Jimmy Loper replaced Stinson and got four outs before allowing a one-out single in the eighth. Marcus Johnson got the final two outs of the inning.

But Butler led off the bottom of the ninth with a clean single. State wasn’t one swing away from tying it, they were one swing from winning it.

With their clean-up batter up, Trent Tatum.

Inexplicably, State asked Tatum to bunt Butler over. Tatum looked like he would rather have been doing anything else.

He struck out. A fielder’s choice at second and a routine fly ball and Duke was celebrating its first ACC Baseball Tournament championship

One other contributor to Duke’s win. Not one of Duke’s four opponents even attempted a steal, a tribute to both catcher Rothenberg and the ability of Duke’s pitchers to hold runners close.

And keep in mind that the final three games were very close, close enough for a stolen base to change the outcome.

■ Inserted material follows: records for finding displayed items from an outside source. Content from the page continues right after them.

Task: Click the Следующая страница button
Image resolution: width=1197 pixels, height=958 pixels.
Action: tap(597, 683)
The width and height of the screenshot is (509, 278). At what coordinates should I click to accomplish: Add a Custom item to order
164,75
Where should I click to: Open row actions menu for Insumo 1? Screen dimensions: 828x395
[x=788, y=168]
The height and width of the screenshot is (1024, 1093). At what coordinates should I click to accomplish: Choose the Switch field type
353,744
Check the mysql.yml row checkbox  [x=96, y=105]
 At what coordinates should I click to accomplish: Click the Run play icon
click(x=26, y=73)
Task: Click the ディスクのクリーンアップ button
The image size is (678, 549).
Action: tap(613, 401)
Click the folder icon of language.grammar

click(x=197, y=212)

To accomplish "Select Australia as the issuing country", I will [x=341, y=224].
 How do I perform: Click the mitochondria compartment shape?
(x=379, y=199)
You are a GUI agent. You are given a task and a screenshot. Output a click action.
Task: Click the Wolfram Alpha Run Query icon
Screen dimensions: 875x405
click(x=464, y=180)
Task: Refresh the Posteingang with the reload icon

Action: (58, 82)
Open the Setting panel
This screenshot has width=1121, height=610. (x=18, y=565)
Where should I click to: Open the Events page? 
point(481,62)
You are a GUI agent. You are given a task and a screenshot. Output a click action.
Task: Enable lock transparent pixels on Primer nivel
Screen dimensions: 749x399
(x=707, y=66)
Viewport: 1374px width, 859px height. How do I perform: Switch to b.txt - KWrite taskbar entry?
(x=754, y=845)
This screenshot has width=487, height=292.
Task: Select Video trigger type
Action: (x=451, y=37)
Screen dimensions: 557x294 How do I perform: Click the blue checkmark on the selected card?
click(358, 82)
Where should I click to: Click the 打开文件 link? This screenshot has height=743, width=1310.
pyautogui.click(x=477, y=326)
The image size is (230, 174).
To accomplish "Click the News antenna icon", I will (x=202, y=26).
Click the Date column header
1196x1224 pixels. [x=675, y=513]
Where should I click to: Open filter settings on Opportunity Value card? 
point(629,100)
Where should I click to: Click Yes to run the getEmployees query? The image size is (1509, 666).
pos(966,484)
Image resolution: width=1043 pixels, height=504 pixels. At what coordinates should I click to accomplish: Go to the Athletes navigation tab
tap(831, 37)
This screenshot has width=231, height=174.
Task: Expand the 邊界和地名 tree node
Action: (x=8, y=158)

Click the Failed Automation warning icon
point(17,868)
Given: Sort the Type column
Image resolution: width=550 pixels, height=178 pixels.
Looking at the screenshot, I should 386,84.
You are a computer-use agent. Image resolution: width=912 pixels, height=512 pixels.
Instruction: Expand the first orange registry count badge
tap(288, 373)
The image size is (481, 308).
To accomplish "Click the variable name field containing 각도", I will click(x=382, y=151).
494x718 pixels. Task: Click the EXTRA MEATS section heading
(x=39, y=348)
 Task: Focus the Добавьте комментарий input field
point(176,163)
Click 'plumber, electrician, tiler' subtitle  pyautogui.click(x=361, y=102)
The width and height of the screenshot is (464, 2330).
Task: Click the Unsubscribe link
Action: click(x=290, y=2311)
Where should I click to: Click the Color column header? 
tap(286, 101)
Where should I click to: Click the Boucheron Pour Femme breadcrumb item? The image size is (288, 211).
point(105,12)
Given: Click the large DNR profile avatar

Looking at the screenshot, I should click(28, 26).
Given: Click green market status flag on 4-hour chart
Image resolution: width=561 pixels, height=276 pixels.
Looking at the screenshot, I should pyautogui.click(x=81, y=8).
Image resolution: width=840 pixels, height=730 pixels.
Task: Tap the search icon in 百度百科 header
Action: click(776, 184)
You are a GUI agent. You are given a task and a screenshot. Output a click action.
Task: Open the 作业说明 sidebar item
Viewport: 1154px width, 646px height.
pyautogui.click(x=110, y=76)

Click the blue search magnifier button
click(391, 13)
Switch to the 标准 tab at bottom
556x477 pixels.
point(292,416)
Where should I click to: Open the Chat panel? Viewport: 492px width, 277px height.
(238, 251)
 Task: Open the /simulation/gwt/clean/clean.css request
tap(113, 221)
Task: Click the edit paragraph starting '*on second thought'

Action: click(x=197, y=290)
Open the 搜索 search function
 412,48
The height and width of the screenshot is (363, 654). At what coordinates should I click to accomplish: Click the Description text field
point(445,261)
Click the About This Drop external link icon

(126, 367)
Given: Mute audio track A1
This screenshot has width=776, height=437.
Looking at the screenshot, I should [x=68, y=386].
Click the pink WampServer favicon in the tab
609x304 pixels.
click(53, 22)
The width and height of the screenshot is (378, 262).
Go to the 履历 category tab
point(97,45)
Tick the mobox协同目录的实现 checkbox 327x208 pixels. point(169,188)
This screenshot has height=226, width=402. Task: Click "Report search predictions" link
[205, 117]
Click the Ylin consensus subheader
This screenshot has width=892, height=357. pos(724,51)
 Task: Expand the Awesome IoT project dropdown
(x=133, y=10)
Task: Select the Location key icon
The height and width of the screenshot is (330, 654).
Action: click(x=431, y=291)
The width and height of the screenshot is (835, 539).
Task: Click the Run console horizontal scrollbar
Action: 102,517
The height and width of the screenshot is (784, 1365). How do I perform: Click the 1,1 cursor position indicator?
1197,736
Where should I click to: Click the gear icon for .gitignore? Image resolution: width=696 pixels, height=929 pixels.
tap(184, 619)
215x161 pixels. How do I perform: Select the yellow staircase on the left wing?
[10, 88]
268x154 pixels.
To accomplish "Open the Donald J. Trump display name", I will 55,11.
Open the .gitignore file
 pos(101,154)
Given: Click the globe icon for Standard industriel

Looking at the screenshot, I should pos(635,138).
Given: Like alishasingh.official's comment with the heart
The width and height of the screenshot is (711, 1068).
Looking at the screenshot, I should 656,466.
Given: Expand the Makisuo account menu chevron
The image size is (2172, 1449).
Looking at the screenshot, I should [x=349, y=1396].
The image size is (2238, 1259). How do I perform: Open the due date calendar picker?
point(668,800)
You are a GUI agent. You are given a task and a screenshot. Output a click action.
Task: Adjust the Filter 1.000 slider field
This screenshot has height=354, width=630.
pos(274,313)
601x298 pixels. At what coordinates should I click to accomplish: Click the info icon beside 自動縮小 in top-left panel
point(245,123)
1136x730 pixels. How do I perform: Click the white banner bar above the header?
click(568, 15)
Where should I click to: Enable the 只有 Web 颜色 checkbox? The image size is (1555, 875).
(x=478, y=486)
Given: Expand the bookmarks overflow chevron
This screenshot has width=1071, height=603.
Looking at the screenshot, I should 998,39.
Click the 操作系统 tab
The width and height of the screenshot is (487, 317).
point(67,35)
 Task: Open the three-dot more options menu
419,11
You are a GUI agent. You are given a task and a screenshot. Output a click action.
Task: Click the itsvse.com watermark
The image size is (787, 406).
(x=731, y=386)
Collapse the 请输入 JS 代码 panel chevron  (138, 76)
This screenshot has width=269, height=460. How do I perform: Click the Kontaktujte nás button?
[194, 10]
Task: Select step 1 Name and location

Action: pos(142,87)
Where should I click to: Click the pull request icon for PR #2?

Pollard says this was no accident.

“It says a lot about Mike Rothenberg and the job that he’s done. He did it time and time late in that game where he had to block an executed two-strike breaking ball where it would have been easy to take a chance and try to advance a base to get into scoring position. It says a lot about the job that Chris Gordon has done because this wasn’t a strength of ours early in the season and it certainly wasn’t a strength of Cooper Stinson’s early in the year. Today we were intentional about slowing the game down, picking to first base often. Nobody is going to like it but we’re going to force the issue because if we don’t we feel like State can get the running game going.”

Loperfido was named tournament MVP. It could just as easily have been Rothenberg. But it probably should have been Duke’s bullpen, which allowed no runs and five hits in 13.2 innings pitched.

“I couldn’t be more proud of my guys” Pollard summed up.

NCAA seedings, pairings and locations announced tomorrow. But for the first time since 1961, Duke isn’t sweating an invitation. They’re the ACC champions and they have the league’s automatic bid.

And the team no one wants to see in their bracket.